* Goal of the exercise:
Format the lines of the entries below as a JSON list of strings, with one string per line and blank lines omitted.

* Record list:
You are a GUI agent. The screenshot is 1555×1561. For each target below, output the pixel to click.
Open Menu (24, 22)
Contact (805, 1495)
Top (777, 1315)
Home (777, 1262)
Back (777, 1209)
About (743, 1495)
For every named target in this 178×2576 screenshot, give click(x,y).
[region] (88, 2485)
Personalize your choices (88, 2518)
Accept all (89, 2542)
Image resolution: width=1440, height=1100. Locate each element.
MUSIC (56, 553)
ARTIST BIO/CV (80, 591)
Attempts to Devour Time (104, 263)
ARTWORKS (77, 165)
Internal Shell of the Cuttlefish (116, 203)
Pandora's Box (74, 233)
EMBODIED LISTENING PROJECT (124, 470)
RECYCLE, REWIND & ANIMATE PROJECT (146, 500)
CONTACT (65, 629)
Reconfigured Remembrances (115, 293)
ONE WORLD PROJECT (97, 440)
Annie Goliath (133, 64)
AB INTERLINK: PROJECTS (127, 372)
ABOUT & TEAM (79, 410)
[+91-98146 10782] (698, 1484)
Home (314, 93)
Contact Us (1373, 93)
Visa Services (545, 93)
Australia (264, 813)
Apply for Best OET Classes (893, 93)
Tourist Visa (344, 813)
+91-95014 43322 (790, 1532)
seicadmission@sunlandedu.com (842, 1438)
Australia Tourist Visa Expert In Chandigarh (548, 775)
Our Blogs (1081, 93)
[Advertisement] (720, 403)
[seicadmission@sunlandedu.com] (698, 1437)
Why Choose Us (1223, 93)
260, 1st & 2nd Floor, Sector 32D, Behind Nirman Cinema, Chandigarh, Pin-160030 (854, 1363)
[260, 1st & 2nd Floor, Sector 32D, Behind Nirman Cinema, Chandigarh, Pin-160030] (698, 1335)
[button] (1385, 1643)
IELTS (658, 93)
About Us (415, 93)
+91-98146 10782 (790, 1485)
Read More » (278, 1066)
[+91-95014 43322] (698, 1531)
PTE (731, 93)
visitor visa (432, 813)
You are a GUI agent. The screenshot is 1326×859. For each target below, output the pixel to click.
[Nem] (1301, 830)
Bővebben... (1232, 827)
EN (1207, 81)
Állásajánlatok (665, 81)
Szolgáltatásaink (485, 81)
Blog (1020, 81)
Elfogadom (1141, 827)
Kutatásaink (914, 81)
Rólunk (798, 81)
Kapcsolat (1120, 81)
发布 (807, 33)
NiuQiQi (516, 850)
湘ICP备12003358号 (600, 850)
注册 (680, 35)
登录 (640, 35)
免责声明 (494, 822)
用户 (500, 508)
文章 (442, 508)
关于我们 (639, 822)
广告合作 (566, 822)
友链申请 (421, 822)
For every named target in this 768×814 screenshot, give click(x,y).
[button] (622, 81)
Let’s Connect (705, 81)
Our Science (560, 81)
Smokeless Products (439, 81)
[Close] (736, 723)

* Response to the task:
[
  "You are a GUI agent. The screenshot is 1555×1561. For each target below, output the pixel to click.",
  "Open Menu (24, 22)",
  "Contact (805, 1495)",
  "Top (777, 1315)",
  "Home (777, 1262)",
  "Back (777, 1209)",
  "About (743, 1495)",
  "For every named target in this 178×2576 screenshot, give click(x,y).",
  "[region] (88, 2485)",
  "Personalize your choices (88, 2518)",
  "Accept all (89, 2542)",
  "Image resolution: width=1440, height=1100. Locate each element.",
  "MUSIC (56, 553)",
  "ARTIST BIO/CV (80, 591)",
  "Attempts to Devour Time (104, 263)",
  "ARTWORKS (77, 165)",
  "Internal Shell of the Cuttlefish (116, 203)",
  "Pandora's Box (74, 233)",
  "EMBODIED LISTENING PROJECT (124, 470)",
  "RECYCLE, REWIND & ANIMATE PROJECT (146, 500)",
  "CONTACT (65, 629)",
  "Reconfigured Remembrances (115, 293)",
  "ONE WORLD PROJECT (97, 440)",
  "Annie Goliath (133, 64)",
  "AB INTERLINK: PROJECTS (127, 372)",
  "ABOUT & TEAM (79, 410)",
  "[+91-98146 10782] (698, 1484)",
  "Home (314, 93)",
  "Contact Us (1373, 93)",
  "Visa Services (545, 93)",
  "Australia (264, 813)",
  "Apply for Best OET Classes (893, 93)",
  "Tourist Visa (344, 813)",
  "+91-95014 43322 (790, 1532)",
  "seicadmission@sunlandedu.com (842, 1438)",
  "Australia Tourist Visa Expert In Chandigarh (548, 775)",
  "Our Blogs (1081, 93)",
  "[Advertisement] (720, 403)",
  "[seicadmission@sunlandedu.com] (698, 1437)",
  "Why Choose Us (1223, 93)",
  "260, 1st & 2nd Floor, Sector 32D, Behind Nirman Cinema, Chandigarh, Pin-160030 (854, 1363)",
  "[260, 1st & 2nd Floor, Sector 32D, Behind Nirman Cinema, Chandigarh, Pin-160030] (698, 1335)",
  "[button] (1385, 1643)",
  "IELTS (658, 93)",
  "About Us (415, 93)",
  "+91-98146 10782 (790, 1485)",
  "Read More » (278, 1066)",
  "[+91-95014 43322] (698, 1531)",
  "PTE (731, 93)",
  "visitor visa (432, 813)",
  "You are a GUI agent. The screenshot is 1326×859. For each target below, output the pixel to click.",
  "[Nem] (1301, 830)",
  "Bővebben... (1232, 827)",
  "EN (1207, 81)",
  "Állásajánlatok (665, 81)",
  "Szolgáltatásaink (485, 81)",
  "Blog (1020, 81)",
  "Elfogadom (1141, 827)",
  "Kutatásaink (914, 81)",
  "Rólunk (798, 81)",
  "Kapcsolat (1120, 81)",
  "发布 (807, 33)",
  "NiuQiQi (516, 850)",
  "湘ICP备12003358号 (600, 850)",
  "注册 (680, 35)",
  "登录 (640, 35)",
  "免责声明 (494, 822)",
  "用户 (500, 508)",
  "文章 (442, 508)",
  "关于我们 (639, 822)",
  "广告合作 (566, 822)",
  "友链申请 (421, 822)",
  "For every named target in this 768×814 screenshot, give click(x,y).",
  "[button] (622, 81)",
  "Let’s Connect (705, 81)",
  "Our Science (560, 81)",
  "Smokeless Products (439, 81)",
  "[Close] (736, 723)"
]